-- Document extract --
☆ ☆ ☆ ☆ ☆
Itedal Shalabi says she may be pushing the Arab American community to confront domestic violence issues before it’s ready, but more women are seeking help.

Helping abused women can be difficult when they come from cultures where marriage and family are supreme. It’s even tougher to find professionals with the language skills and cultural knowledge to work with them. One woman has been trying to address this within her own community by founding an agency specifically for Arab-Americans. But Itedal Shalabi will tell you herself, it’s been a fight.

The day she was scheduled to meet this reporter for an interview, Shalabi confessed that she tried to cancel the appointment.

“I wanted to spend the day just calling people and saying we need to talk, we need some support,” says Shalabi.

She was sitting at her desk at Arab American Family Services, the agency she co-founded with friend and professional partner Nariman Taha.

“I wanted to push you back just because I didn’t want a lot of my voice to sound so monotonous and so down as the burden of how do we move forward is trying to play out,” Shalabi explains.

AAFS is in Bridgeview, the heart of the Arab American community. This was supposed to be the summer that it became more than just a grassroots effort.

“We were looking at institutionalizing AAFS in more of a professional (level) of Masters level psychology students, social work, business administration, program design,” says Shalabi.

Instead, under financial pressures, Shalabi’s had to slash her professional staff, and increasingly rely on interns and part-time workers. The alternative, says Shalabi, was to close. But Shalabi quickly adds that closing wasn’t an option.

“It’s a growing issue in our community, domestic violence,” Shalabi says. “And more and more women are coming, saying what do I do, where do I go, how do I get the help?”

The weight of the issue lies heavily Shalabi’s five-foot frame, because she says no other agency in the Chicago area focuses on Arab American abuse victims. Detective Sam Dajani of the Tinley Park Police Department agrees that it’s not adequately addressed in the community.

“Eight years ago as a new police officer I wasn’t really seeing lot of calls at households that are of Arab or Middle Eastern background,” says Dajani. “And I can just tell you that as years went by, the call volume has risen.”

Dajani says there’s nothing to suggest that domestic violence is a bigger problem with Arab Americans than it is with any other population. But he notes that other communities are addressing the problem in a way that Arab Americans haven’t.

“They just think that their problem is the only problem in the community,” says Dajani. “And they’ll try to deflect the blame from themselves as a family, to throwing it on the family service and blaming them as the scapegoat side of this, (saying) ‘Yeah, this would have never happened if they would have never got involved.’”

Shalabi says it’s true that people in the Arab American community blame her for making things worse. She says AAFS still struggles against the perception that it’s a divorce agency, and that it encourages women to abandon their families.

“’Why are you telling the women they can get order of protection? Why are you telling the woman that she can go to the shelter? Why are you taking her to the shelter?’ Those are the kind of questions that came back,” says Shalabi. She says she’s often told by victims’ family members that she should just advise women to be patient and pray for the situation to go away.

But Shalabi says things are starting to change. Some religious leaders in the Arab community have helped by preaching about healthy marriages, or donating money to help abuse victims start over. Still, she says it’s not enough. “The community wants to talk about it, but doesn’t want to get its hands dirty dealing with it. And this agency has gotten its hands dirty dealing with it,” says Shalabi. “I think if this agency needs to continue it needs to continue with more support from our community leaders, whether it’s our imams, whether it’s our Muslim organizations, whether it’s our Arab churches. This is not a 2-people program,” she says.

Shalabi will soon have to reassess whether the agency can stay open. She thinks she can make it until the end of September. But anything beyond is uncertain. Unfortunately, September is when more women start seeking her help.
☆ ☆ ☆ ☆ ☆
-- Data shown --

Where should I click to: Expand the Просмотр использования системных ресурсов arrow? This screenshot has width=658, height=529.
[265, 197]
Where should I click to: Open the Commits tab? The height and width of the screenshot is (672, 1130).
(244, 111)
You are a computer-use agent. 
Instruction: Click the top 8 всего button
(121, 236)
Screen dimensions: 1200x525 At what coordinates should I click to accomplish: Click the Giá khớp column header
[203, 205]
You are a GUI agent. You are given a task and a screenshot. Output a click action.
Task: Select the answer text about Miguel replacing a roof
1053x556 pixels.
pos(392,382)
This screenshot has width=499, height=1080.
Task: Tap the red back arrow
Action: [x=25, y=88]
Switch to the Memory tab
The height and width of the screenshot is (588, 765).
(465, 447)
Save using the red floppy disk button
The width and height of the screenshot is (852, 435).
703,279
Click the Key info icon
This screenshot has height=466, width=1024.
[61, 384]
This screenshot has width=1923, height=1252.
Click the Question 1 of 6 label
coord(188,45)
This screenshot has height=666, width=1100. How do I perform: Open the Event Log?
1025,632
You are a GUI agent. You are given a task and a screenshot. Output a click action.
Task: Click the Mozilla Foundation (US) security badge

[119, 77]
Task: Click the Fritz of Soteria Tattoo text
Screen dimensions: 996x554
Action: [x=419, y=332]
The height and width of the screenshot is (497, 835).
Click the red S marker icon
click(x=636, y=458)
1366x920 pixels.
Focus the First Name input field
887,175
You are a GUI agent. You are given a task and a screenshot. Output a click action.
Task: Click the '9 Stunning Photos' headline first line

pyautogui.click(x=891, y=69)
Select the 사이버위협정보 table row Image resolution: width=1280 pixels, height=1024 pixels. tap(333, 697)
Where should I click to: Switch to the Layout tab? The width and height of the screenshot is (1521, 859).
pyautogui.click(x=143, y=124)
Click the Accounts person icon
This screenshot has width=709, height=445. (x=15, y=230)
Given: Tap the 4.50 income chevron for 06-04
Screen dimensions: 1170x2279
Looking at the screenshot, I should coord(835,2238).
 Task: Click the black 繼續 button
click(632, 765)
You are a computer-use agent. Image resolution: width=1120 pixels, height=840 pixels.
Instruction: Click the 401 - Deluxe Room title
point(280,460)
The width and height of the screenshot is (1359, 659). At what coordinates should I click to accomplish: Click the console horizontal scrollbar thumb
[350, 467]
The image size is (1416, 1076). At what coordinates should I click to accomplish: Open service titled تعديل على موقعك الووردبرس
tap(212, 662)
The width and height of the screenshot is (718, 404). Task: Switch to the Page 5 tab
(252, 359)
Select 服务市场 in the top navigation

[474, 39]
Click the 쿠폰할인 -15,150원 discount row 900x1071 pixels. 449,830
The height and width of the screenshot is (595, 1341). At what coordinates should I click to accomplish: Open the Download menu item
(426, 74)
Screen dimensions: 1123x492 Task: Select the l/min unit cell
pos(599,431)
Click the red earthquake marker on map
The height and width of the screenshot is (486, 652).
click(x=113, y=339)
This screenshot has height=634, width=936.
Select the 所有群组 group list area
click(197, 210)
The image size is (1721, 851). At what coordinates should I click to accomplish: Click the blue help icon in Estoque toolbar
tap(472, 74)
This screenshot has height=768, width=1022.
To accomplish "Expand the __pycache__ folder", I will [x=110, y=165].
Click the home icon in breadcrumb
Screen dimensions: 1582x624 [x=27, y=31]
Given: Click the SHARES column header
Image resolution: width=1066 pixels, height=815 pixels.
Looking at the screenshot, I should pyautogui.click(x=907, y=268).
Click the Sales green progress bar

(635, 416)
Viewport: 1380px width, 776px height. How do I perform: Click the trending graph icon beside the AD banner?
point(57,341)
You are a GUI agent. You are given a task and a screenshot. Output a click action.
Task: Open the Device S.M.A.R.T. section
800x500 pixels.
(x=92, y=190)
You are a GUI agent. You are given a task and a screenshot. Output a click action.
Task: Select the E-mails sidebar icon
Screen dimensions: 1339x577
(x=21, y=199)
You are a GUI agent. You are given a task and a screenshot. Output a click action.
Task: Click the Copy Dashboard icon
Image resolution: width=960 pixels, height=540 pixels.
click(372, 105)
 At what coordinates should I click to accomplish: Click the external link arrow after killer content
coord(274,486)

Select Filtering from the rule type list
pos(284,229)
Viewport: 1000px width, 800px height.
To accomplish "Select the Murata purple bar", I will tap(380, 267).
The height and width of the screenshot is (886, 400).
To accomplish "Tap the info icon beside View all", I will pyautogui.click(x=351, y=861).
☆ ☆ ☆ ☆ ☆
-- Directions --
1. Translate this sentence from the domestic violence article into Spanish: "AAFS is in Bridgeview, the heart of the Arab American community."
2. Update the domestic violence article between "The day she" and "partner Nariman Taha.", inclusive, replacing "appointment" with "meeting".

-- Problem solutions --
1. AAFS está en Bridgeview, el corazón de la comunidad árabe-estadounidense.

2.
The day she was scheduled to meet this reporter for an interview, Shalabi confessed that she tried to cancel the meeting.

“I wanted to spend the day just calling people and saying we need to talk, we need some support,” says Shalabi.

She was sitting at her desk at Arab American Family Services, the agency she co-founded with friend and professional partner Nariman Taha.